- **To-do list**:
**a.** Decide whether each statement below agrees with the Toronto transit excerpt, answering yes or no and quoting the deciding words of the excerpt: (i) Karen Stintz was personally chosen by Mayor Rob Ford to be TTC Chair. (ii) The council vote will decide the fate of about $3-billion. (iii) Councillor Gord Perks said there are many nuances to quibble about.
**b.** Print the passage of the Toronto transit excerpt from "When Councillor Karen" up to and including "upon entering office.".

- **Excerpt**:
-- begin --

Follow the Globe's live coverage of the Toronto transit vote at 9:30 a.m. ET, by clicking here.

When Councillor Karen Stintz thinks about the verbal assault she's sure to endure on the council floor, she breaks into a nervous smile.

"Just trying to get through the day," she says, when asked her survival strategy for a special council meeting set for Wednesday morning. "Just trying to get through the vote."

The stakes could not be higher. Over the past month, Ms. Stintz, Mayor Rob Ford's hand-picked TTC Chair, has led a council insurrection that threatens to toss out the mayor's underground transit strategy and replace it with a reanimated Transit City, the plan Mr. Ford pronounced dead upon entering office.

Councillors are looking ahead to the seminal vote – one that will determine the fate of Toronto transit and about $2-billion – with a mix of dread, defiance and bravado.

"It's a straight-up fight," said Councillor Gord Perks. "The differences are pretty clear. There aren't a lot of nuances to quibble about."

-- end --

- **Material provided**:
-- begin --

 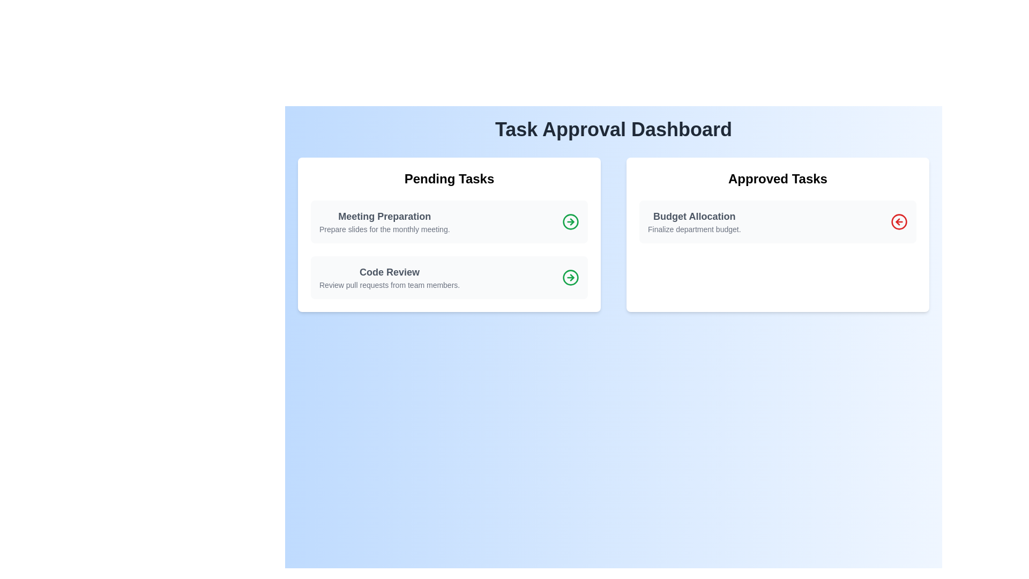 I want to click on the 'Approved Tasks' text label, which is displayed in a bold and large font against a white background, indicating its significance as a title or header, so click(x=778, y=178).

-- end --

- **Expected outputs**:
**a.**
(i) Yes: "Mayor Rob Ford's hand-picked TTC Chair"
(ii) No: "about $2-billion"
(iii) No: "There aren't a lot of nuances to quibble about."

**b.**
When Councillor Karen Stintz thinks about the verbal assault she's sure to endure on the council floor, she breaks into a nervous smile.

"Just trying to get through the day," she says, when asked her survival strategy for a special council meeting set for Wednesday morning. "Just trying to get through the vote."

The stakes could not be higher. Over the past month, Ms. Stintz, Mayor Rob Ford's hand-picked TTC Chair, has led a council insurrection that threatens to toss out the mayor's underground transit strategy and replace it with a reanimated Transit City, the plan Mr. Ford pronounced dead upon entering office.